As someone who works with RT it's the future but we just don't have the horse power at the moment to do full path tracing in AAA grade titles, it's coming though, with AMD now being competitive it could be within 2 more gpu generations.

Having done limited small scale tests with full path tracing, the difference in quality is amazing, just fire up a sample scene in Blender and you can see the difference between RT on/off.

For a game, though it is nice to have, you don't need the full feature set/quality of say Blender or the plug-ins for other 3D editing/rendering software - stuff like caustics much of the time you can get away with fast approximation, some light scattering effects you can omit or limit to only 1 bounce pass, etc. and it will still look good and far better than games now - the nice thing is as well you can omit them for performance reasons and/or make them optional now and enable later for higher visual quality with minimal work later.
 
For a game, though it is nice to have, you don't need the full feature set/quality of say Blender or the plug-ins for other 3D editing/rendering software - stuff like caustics much of the time you can get away with fast approximation, some light scattering effects you can omit or limit to only 1 bounce pass, etc. and it will still look good and far better than games now - the nice thing is as well you can omit them for performance reasons and/or make them optional now and enable later for higher visual quality with minimal work later.

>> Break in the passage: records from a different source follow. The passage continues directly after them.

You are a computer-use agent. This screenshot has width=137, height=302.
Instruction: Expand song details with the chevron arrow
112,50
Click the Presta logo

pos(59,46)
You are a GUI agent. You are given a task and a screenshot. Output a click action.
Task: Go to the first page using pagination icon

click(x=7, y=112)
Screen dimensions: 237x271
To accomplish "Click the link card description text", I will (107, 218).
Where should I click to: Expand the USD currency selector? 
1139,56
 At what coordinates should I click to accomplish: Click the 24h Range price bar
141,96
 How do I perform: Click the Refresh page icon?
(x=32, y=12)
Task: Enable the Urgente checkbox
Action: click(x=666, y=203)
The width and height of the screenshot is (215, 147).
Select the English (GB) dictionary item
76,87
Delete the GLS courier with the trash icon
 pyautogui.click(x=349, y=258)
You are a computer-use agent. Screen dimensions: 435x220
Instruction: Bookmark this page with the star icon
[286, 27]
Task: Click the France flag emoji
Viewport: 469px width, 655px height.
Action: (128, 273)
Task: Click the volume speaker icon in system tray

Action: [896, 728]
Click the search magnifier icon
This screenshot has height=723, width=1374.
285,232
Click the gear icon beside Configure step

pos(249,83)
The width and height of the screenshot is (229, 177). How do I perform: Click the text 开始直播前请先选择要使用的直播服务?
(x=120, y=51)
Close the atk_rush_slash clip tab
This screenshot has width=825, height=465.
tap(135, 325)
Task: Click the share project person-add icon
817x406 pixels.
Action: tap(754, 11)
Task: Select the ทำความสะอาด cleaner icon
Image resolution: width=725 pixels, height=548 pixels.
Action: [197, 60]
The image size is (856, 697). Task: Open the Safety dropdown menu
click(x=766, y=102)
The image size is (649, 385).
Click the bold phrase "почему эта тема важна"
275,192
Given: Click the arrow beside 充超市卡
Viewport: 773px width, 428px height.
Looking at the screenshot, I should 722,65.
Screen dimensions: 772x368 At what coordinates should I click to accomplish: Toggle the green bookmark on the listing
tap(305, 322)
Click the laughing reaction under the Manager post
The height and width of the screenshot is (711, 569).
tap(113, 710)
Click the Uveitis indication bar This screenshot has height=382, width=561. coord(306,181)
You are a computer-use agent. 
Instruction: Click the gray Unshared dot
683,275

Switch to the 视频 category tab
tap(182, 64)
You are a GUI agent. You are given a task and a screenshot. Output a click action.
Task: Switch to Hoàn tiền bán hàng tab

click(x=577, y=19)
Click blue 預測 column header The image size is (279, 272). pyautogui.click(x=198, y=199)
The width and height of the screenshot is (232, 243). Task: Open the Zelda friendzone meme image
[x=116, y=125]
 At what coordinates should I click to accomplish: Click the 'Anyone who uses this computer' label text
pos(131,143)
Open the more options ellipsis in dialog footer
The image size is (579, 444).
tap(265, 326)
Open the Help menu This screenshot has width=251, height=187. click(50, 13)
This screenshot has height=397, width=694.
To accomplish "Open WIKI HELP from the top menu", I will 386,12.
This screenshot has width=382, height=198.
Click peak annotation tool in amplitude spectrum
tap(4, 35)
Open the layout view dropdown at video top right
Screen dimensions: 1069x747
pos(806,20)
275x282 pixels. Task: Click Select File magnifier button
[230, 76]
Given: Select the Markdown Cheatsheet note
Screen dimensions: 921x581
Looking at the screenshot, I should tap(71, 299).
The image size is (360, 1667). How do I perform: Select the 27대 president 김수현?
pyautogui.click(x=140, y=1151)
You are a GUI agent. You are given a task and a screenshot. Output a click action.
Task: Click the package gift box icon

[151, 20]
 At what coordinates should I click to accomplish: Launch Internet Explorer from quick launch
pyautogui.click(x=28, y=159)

Main feature of RT for me is natural lighting, so you get proper lighting in shaded areas rather than having to fake it with postfx in a non-RT workflow, Minecraft RT really demonstrates this quite well.
 
The ray tracing on the AMD cards might as well not exist as far as latest games go as the RTX 3080 barely breaks 60 fps on Watchdogs Legion with RTX AND DLSS on.
 
This is the truth and only the truth.
Ray-tracing is used only for unnecessary large amount of reflections - for example in Watch Dogs the ground is covered by water holes and only there you can see some light reflections.

Ray-tracing is not used to properly render photo-realistic objects as they appear in the real physical world.

I agree with this wholeheartedly. I recently got a 3090 and tried out "RTX on". To say I was underwhelmed is an understatement. I actually preferred it off because it just makes things ridiculously reflective like the game devs are keen to say "look here! shiny surface! look look!" Real life is NOT that shiny.

The tech and the way it is used in games needs a few years to mature. Until then I have 0 interest in ray tracing.
 
The ray tracing on the AMD cards might as well not exist as far as latest games go as the RTX 3080 barely breaks 60 fps on Watchdogs Legion with RTX AND DLSS on.

That raises the question of what sort of FPS the 6800XT can expect under the same scenario with RT turned on, I'd guess it'd be 40 at best.
 
Main feature of RT for me is natural lighting, so you get proper lighting in shaded areas rather than having to fake it with postfx in a non-RT workflow, Minecraft RT really demonstrates this quite well.

Yeah - Quake 2 RTX is somewhat limited in terms of scattered light, etc. for performance reasons but still adds a nice extra amount of lighting detail from it.

This is still work in progress and a bit rubbish at the moment but:

oanMdLP.jpg

mBZcpRV.jpg

First image as rendered when playing, second is photomode though some noise due to the limits of the implementation.